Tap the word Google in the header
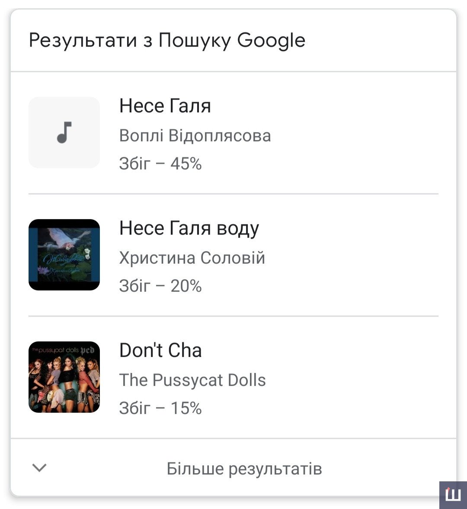Screen dimensions: 467x509 point(271,41)
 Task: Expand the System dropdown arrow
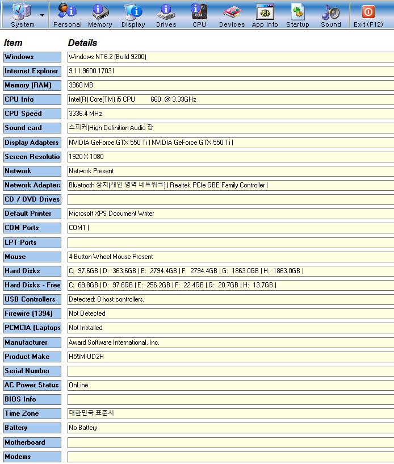43,15
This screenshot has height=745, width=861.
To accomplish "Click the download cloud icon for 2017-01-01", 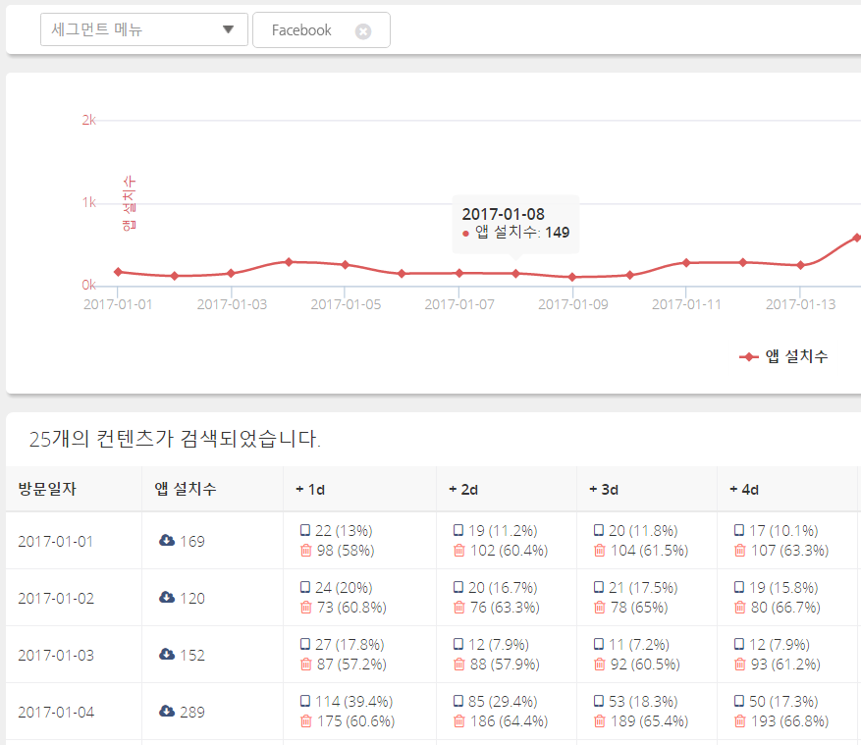I will [167, 541].
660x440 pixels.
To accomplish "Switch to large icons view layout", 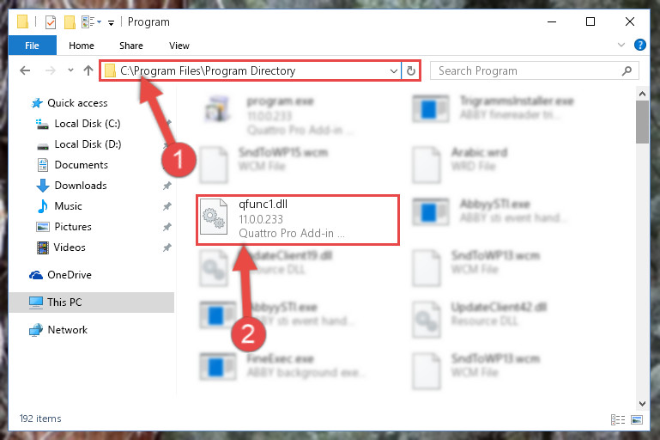I will click(637, 419).
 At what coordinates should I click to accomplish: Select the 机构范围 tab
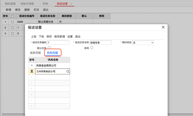pyautogui.click(x=52, y=53)
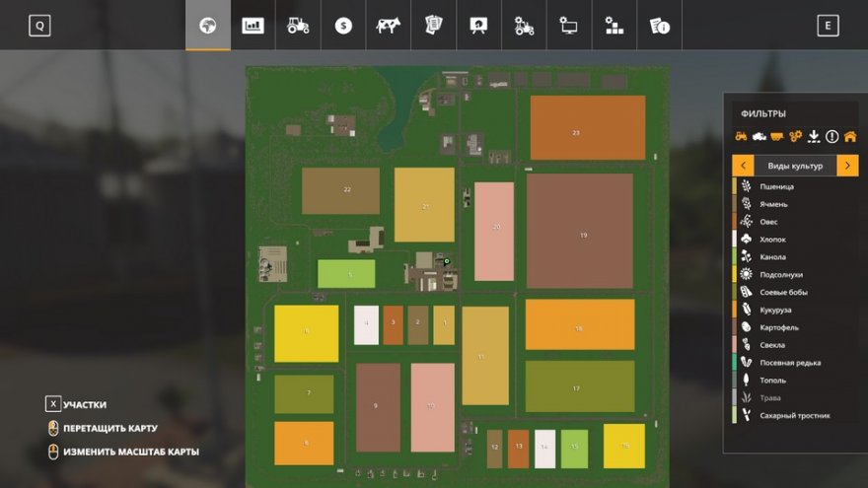Switch to previous filter category with left arrow
The image size is (868, 488).
coord(742,166)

• • • •

* [TASK TO COMPLETE] Copy out, with no pictures, the lines from the one containing "At what coordinates" through the last line of the data above, both ends included and each word unchanged.

* [SOLUTION TO THIS TASK]
 At what coordinates should I click to accomplish: Select the 机构范围 tab
pyautogui.click(x=52, y=53)
Switch to previous filter category with left arrow
The image size is (868, 488).
coord(742,166)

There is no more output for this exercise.